Middle East News
Arabs urge end to Gaza blockade, Egypt tightens border (Roundup)
Jan 21, 2008, 14:17 GMT
Cairo - The Arab League urged the UN Security Council Monday to intervene over power cuts and a humanitarian crisis in the Gaza Strip resulting from an Israeli blockade while exiled Palestinian leader Khalid Mishal made a direct appeal to Egypt to help the Palestinians, according to media reports.
Convening at the Arab League's headquarters in Cairo, permanent delegates called for an emergency meeting of the Security Council for an immediate action to end Israel's blockade.
The blockade has resulted in Israel cutting off shipments of fuel that powers the territory's only power plant and closing border crossings to the Gaza Strip on Friday.
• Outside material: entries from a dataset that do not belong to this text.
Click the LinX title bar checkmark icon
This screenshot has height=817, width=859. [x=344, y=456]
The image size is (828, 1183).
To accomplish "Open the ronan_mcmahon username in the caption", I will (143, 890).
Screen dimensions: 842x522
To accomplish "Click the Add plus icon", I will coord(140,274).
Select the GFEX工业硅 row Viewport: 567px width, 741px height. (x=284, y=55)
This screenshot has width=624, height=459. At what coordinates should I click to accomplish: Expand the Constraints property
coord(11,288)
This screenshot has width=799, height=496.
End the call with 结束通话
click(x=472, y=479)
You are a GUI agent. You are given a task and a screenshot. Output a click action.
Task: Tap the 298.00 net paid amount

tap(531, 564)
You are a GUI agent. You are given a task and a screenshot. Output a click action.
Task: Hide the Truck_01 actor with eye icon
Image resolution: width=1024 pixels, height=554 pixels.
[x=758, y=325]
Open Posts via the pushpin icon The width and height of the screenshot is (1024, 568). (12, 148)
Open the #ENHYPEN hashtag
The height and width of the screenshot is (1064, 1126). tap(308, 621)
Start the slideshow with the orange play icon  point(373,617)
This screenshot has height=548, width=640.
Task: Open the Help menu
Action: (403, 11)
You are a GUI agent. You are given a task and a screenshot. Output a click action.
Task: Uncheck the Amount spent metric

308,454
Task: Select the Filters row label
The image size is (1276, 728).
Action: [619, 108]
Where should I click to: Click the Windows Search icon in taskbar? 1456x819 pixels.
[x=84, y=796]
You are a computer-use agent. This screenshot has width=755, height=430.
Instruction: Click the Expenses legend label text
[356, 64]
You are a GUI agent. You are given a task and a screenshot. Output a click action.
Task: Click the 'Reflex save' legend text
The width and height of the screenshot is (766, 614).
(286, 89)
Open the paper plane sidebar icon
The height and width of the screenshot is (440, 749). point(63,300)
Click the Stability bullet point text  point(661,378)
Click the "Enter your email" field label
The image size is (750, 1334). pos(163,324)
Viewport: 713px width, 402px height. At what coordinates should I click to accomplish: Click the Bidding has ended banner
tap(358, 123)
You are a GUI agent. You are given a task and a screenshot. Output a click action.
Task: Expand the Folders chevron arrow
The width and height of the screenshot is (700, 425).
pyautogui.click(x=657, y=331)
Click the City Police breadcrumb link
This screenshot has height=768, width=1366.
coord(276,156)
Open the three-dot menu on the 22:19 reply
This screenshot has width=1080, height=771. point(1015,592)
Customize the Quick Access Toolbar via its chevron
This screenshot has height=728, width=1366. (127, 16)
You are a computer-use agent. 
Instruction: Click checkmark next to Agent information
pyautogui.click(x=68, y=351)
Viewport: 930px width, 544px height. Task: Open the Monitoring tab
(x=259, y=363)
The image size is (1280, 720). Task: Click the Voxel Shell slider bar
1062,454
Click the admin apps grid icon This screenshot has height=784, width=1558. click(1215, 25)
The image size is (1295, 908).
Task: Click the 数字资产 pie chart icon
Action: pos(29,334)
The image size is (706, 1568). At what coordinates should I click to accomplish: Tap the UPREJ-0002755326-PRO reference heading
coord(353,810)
Saudi Arabia is mulling the idea of convening an emergency Arab summit in February to discuss the situation in Gaza, the Dubai-based al-Arabiya TV reported.
The Arab League has declared the Gaza Strip a disaster area and appealed to the international community and international organizations to help the Palestinian people and ensure that humanitarian relief reaches the territory.
The body urged Palestinian powers to close ranks in the current crisis.
The Islamic militant group Hamas has been in control of Gaza over the last seven months after violent clashes with its rivals from the Fatah faction of Palestinian President Mahmoud Abbas.
In another development, Hamas' exiled leader, Khalid Mishal, appealed to Egypt to press Israel and the United States to end the blockade.
Mishal telephoned Egyptian Foreign Minister Ahmed Abul-Gheit, and urged Cairo to take up 'its responsibility' towards the Palestinians, according to the Egyptian state news agency MENA.
The agency also reported that Egyptian President Hosny Mubarak has called on Israel's Prime Minister Ehud Olmert and Minister of Defence Ehud Barak to end measures aimed at tightening the blockade of the Gaza Strip.
Mubarak urged Olmert and Barak in separate telephone conversations to end the military escalation in Gaza and stop measures that target the Palestinian people in the territory, MENA said.
Earlier, Egypt announced it was sending more security forces to its border with the Gaza Strip for fear that Palestinian militants would storm the border after Israel tightened its blockade of the territory.
The Egyptian authorities received information that Palestinian militants may storm the Rafah crossing, which prompted them to send hundreds of security forces for additional deployment along the joint border with the Gaza Strip, security officials said.
Palestinians had previously stormed the crossing through holes rammed in the high concrete wall that marks the border with Egypt.